We do not need to prepare children for college when they are in grade school or even in middle school. That is a myth. Everyone is rushing around, signing their kids up for stuff they won’t care about on a college application. Even in High school. First off, good grades. A sport. And something that shows you have a heart and a pulse.

Sometimes I think parents are in competition with each other. People get caught up in all of it. Keeping up with the Jones’ kids.
 
It’s definitely a competition thing.
I think since many parents have to hold down a couple of jobs…they feel guilty and believe that these things are really FUN for kids. Which they can be, and sometimes are. But the kids also need a break. Kids in daycare are VERY bored most of the time.
Poor things. I know many of my former students would tell me they weren’t really into ballet or lacrosse, but they didn’t have the heart to let mama or daddy down…they wanted it for themselves years ago and couldn’t afford it. 🤷

Sometimes all kids want to is be with us.

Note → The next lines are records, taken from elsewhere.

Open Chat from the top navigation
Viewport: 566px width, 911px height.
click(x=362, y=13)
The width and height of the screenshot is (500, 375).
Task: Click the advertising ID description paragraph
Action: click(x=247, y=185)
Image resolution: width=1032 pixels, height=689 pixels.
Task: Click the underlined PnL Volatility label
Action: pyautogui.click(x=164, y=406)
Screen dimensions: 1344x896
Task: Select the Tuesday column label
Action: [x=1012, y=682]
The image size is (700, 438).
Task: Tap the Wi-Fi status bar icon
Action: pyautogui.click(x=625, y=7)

For people to make time for them, not buy them other adult companionship.
 
We were out playing every day it seemed. Tag, making a bog/ swamp habitat in a red wagon, then populating it with salamanders! Wiffle ball, building a fort in the woods!

We also loved to play board games and cards. My family was dysfunctional, so I stayed away as long as possible. It was easy in my neighborhood. Everyone seemed to know, so they did not mind me showing up all the time, thank goodness.

My room was over the garage. You had to go down an L shaped hallway to get there. It was my fortress. I couldn’t hear the fighting going on downstairs from up there. I LOVED to read thank goodness.

The Boy Scouts was the best thing that ever happened to me. I can not recommend it enough. But that was my only “soccer mom” activity. I thought that was plenty. I was a big daydreamer, and I would do that out of doors. I loved the woods, I loved my alone time too.
I wanted to be a forest Ranger for the longest time. I should have stayed with that. When I became an adult, I liked to entertain. Dinner parties, doing the restaurant circuit. Easy to do in Atlanta.

In the late 1970’s the Baptists and the Catholics really started emphasizing the old saying "idle minds are the devil’s playground. Gyms started popping up at churches everywhere. [for some reason, the Episcopalians, my Church, were having none of it. 😃 ] Then came the infamous soccer! Leagues started forming all over the place. It just snowballed from there.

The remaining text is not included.